Writers from Szczecin

Rudolf_Olden

Rudolf Olden (January 14, 1885 in Stettin – September 18, 1940) was a German lawyer and journalist. In the Weimar period he was a well-known voice in the political debate, a vocal opponent of the Nazis, a fierce advocate of human rights and one of the first to alert the world to the treatment of Jews by the Nazis in 1934. He is the author of Hitler der Eroberer. Entlarvung einer Legende ("Hitler the Conqueror, Debunking of a Myth") which is considered part of the German exile literature. The book was promptly banned by the Nazis. Shortly after its publication by Querido in Amsterdam, Olden's citizenship was revoked and he emigrated, together with his wife, first to the United Kingdom and then, in 1940, to the United States. On September 18 both died in the U-boat attack on the SS City of Benares in the Atlantic.
He was a German Liberal of the best sort, rather more pugnacious than the average British Liberal, because he had more to fight against.

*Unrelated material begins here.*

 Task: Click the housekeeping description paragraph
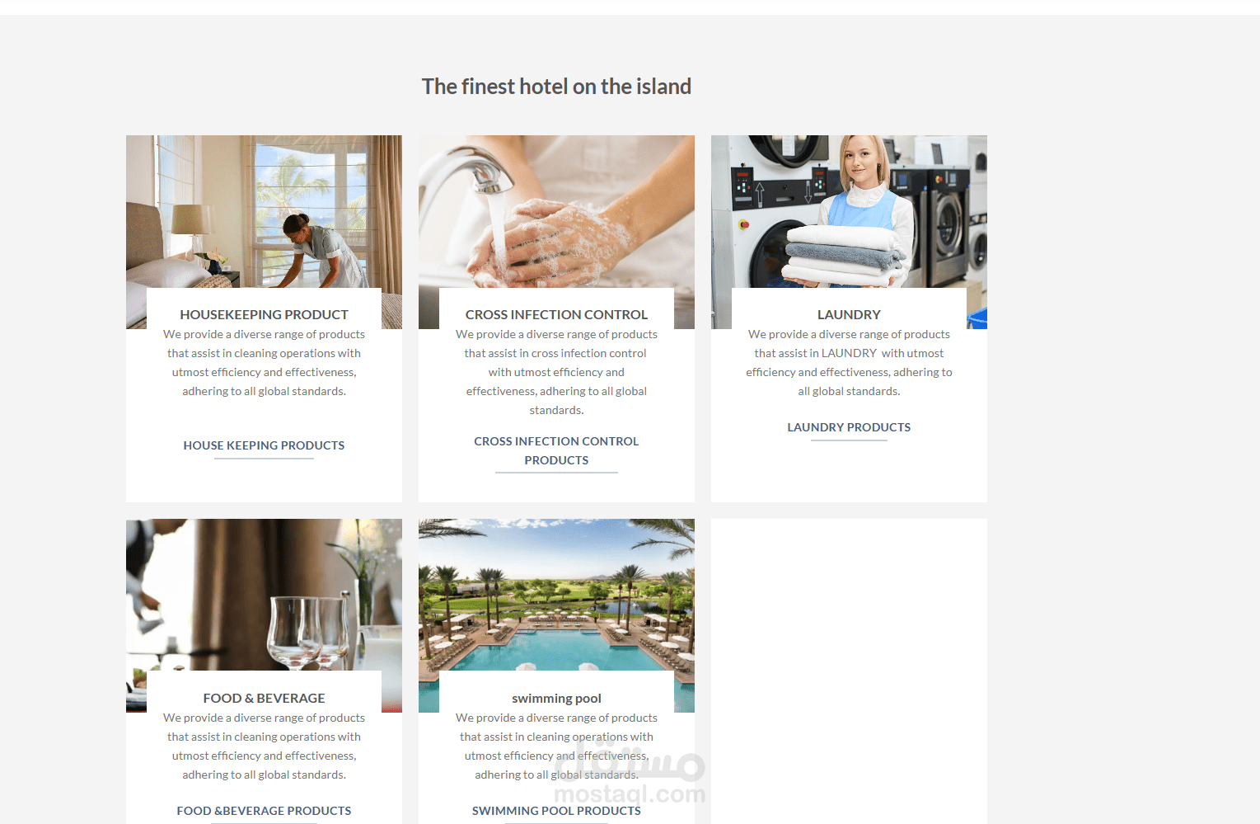[x=264, y=363]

Traugott_Konstantin_Oesterreich

Traugott Konstantin Oesterreich (15 September 1880, in Stettin (Szczecin) – 28 July 1949, in Tübingen) was a German religious psychologist and philosopher.
Oesterreich was also interested in parapsychology. He argued against the philosophy of materialism.He was the author of Die Besessenheit (1921), a book on demonic possession. It was translated into English in 1966. William Peter Blatty, author of The Exorcist, was influenced by the book.

Fritz_Gerlich

Carl Albert Fritz Michael Gerlich (15 February 1883 – 30 June 1934) was a German journalist and historian, and one of the main journalistic resistors of Adolf Hitler. He was arrested and later killed and cremated at the Dachau concentration camp.